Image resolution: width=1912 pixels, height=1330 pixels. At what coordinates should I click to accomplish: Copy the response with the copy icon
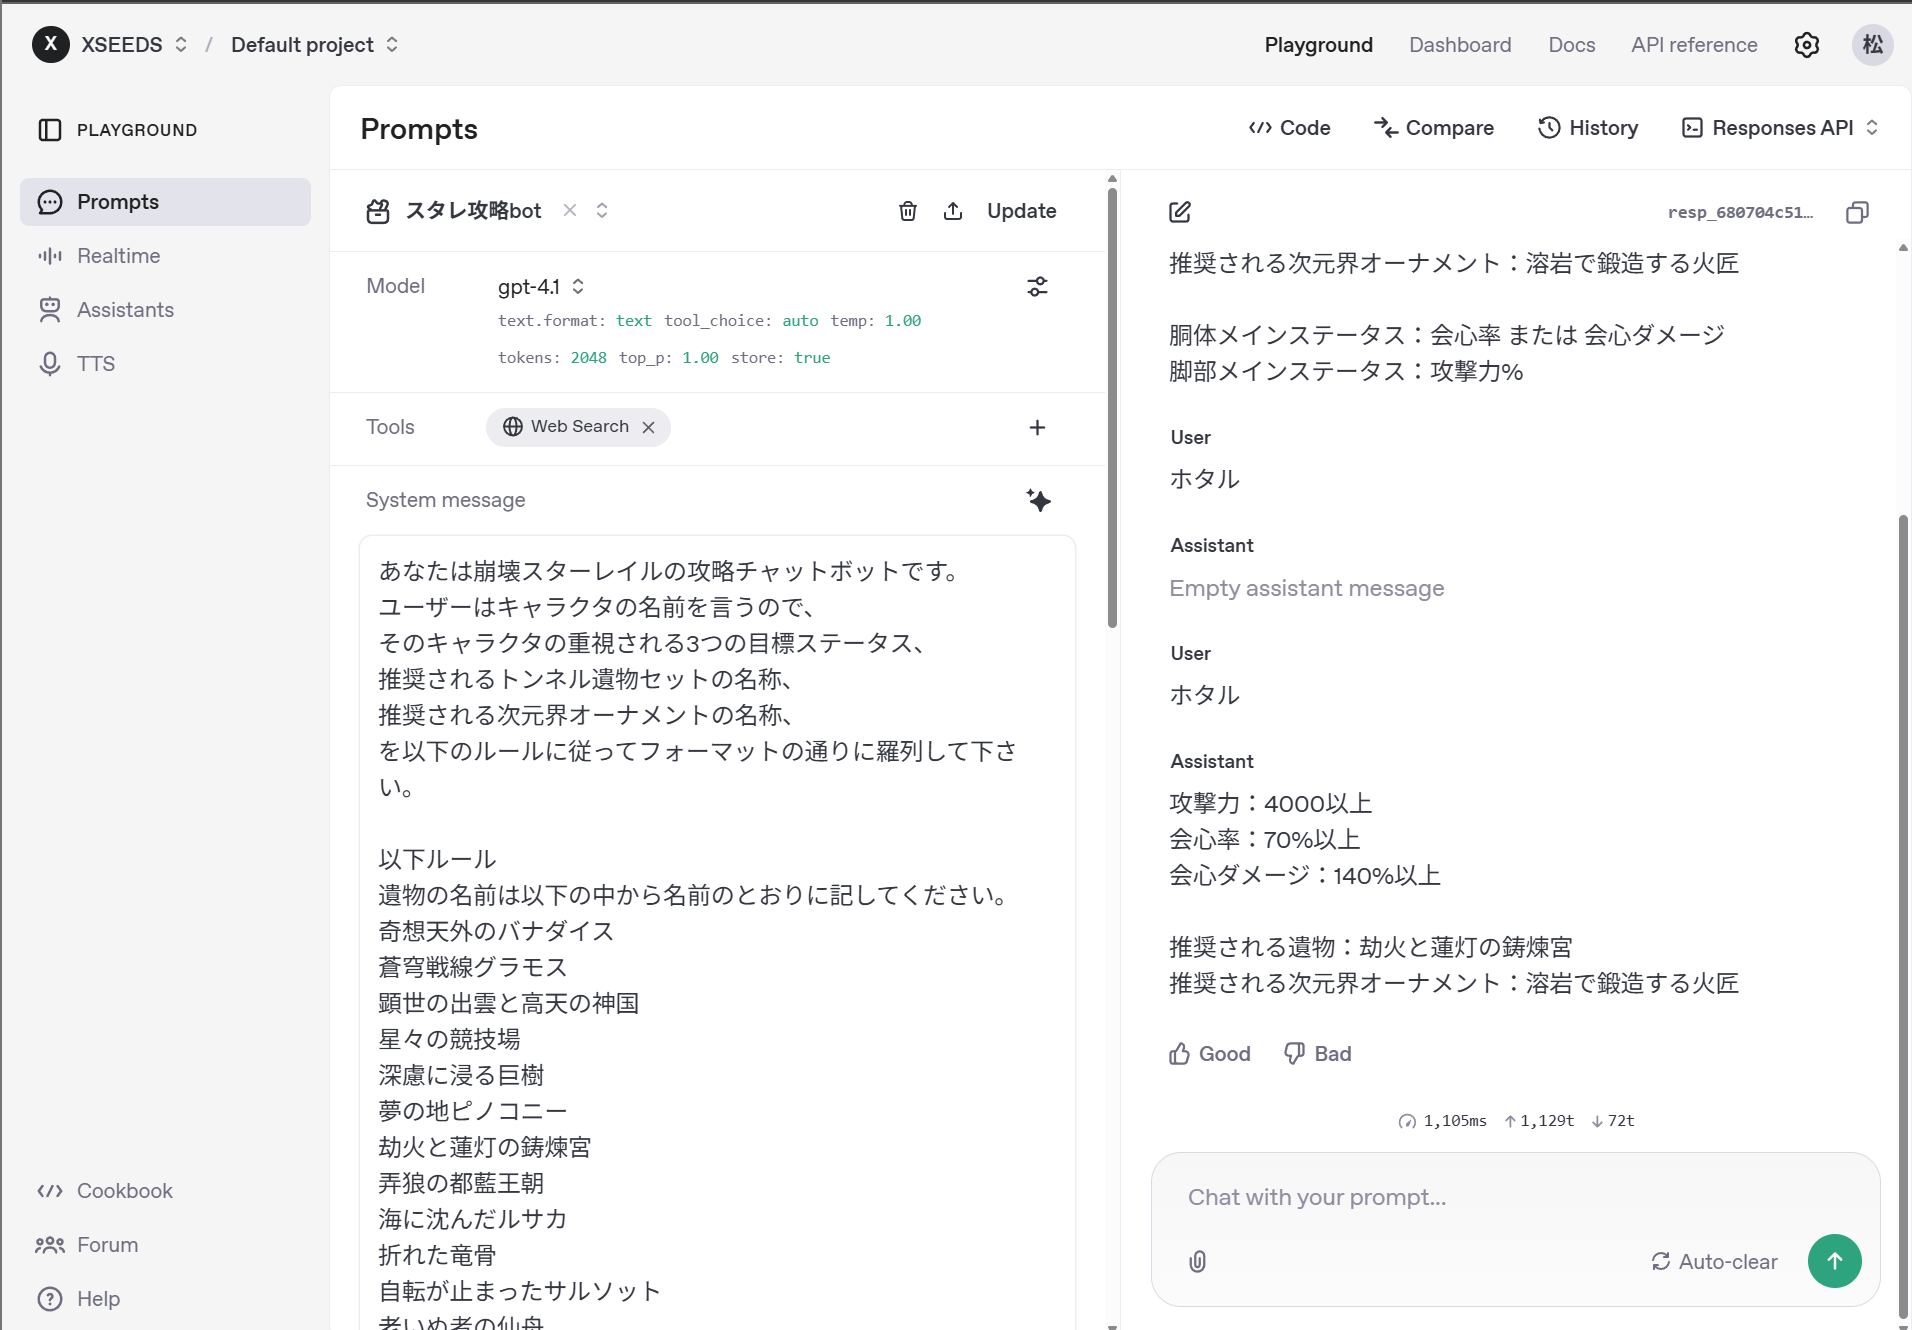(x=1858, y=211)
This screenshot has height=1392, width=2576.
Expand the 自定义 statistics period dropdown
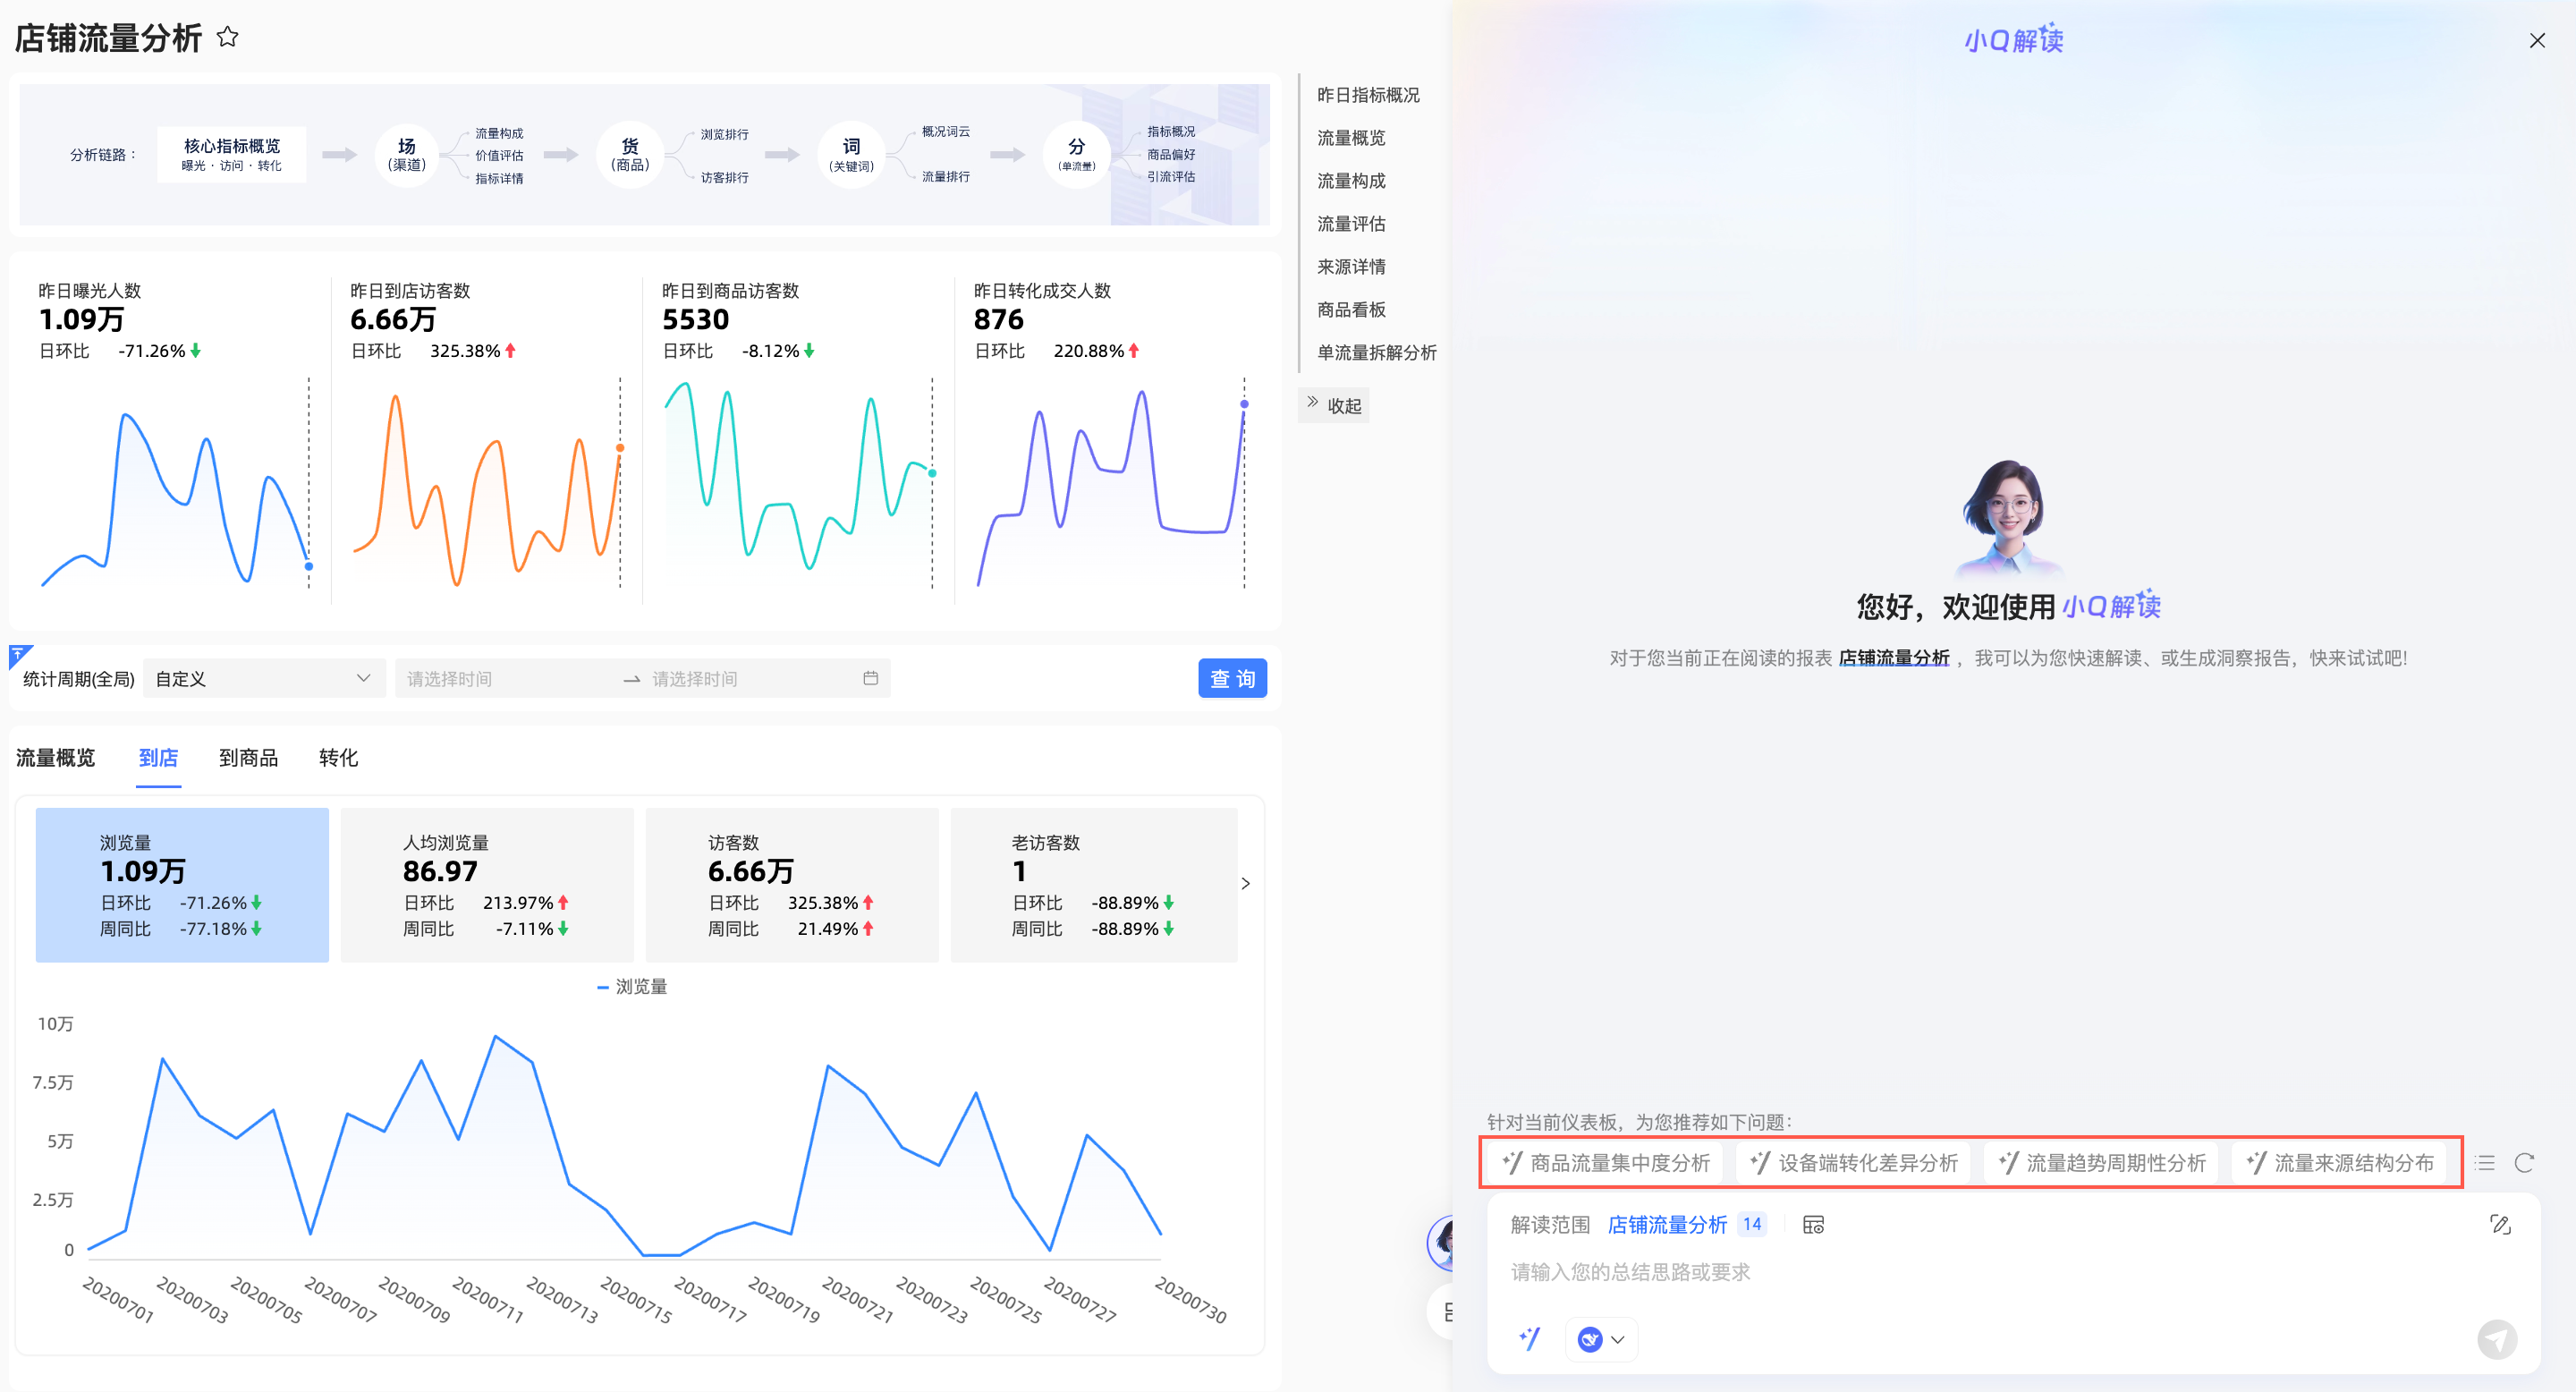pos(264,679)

## [Exercise]
Would you write out the material above in full, exactly as given, except for its pictures?

## [Exercise answer]
Image resolution: width=1912 pixels, height=1330 pixels. At what coordinates should I click to accomplish: Copy the response with the copy icon
(x=1858, y=211)
This screenshot has height=1392, width=2576.
Expand the 自定义 statistics period dropdown
pos(264,679)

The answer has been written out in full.